_AIM OF THE TASK:_ Find and copy each line of the records where the string "agent" shows up.

== MATERIAL PROVIDED ==

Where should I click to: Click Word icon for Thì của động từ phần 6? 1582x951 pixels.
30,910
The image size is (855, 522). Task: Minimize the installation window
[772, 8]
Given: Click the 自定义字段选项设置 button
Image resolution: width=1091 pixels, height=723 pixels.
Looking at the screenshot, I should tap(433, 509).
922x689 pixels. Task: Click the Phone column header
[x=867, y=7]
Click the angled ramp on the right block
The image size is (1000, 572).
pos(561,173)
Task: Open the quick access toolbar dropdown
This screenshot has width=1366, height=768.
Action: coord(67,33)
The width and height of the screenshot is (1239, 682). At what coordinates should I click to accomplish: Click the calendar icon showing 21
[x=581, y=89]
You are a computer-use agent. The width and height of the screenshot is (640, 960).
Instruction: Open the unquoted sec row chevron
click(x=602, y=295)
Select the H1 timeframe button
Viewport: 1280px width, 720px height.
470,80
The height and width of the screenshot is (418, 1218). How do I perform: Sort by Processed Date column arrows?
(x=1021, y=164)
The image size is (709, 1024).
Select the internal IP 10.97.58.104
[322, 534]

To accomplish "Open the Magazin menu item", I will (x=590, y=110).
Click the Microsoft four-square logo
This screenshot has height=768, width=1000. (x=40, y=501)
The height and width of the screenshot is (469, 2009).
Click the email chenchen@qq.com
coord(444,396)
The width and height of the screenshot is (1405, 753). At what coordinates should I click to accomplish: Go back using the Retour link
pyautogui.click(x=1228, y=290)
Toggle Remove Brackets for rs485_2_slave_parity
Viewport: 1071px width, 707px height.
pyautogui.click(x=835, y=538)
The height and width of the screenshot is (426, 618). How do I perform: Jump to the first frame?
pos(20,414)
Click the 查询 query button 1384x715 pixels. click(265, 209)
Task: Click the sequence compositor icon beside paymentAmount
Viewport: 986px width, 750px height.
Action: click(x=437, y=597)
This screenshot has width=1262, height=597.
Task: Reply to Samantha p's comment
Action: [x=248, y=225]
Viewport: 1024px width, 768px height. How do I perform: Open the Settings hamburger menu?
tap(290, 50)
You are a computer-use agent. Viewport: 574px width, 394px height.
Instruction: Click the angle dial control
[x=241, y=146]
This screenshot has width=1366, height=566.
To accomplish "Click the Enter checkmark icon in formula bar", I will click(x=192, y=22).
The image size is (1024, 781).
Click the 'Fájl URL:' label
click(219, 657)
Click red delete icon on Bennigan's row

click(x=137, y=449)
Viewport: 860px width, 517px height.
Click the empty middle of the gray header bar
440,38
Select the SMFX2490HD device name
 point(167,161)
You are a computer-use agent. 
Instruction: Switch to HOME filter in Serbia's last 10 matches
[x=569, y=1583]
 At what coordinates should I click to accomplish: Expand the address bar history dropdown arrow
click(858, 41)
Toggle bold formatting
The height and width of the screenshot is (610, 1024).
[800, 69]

===

_WRITTEN ANSWER:_
You are a computer-use agent. The width and height of the screenshot is (640, 960).
You are a computer-use agent. Viewport: 574px width, 394px height.
You are a computer-use agent. 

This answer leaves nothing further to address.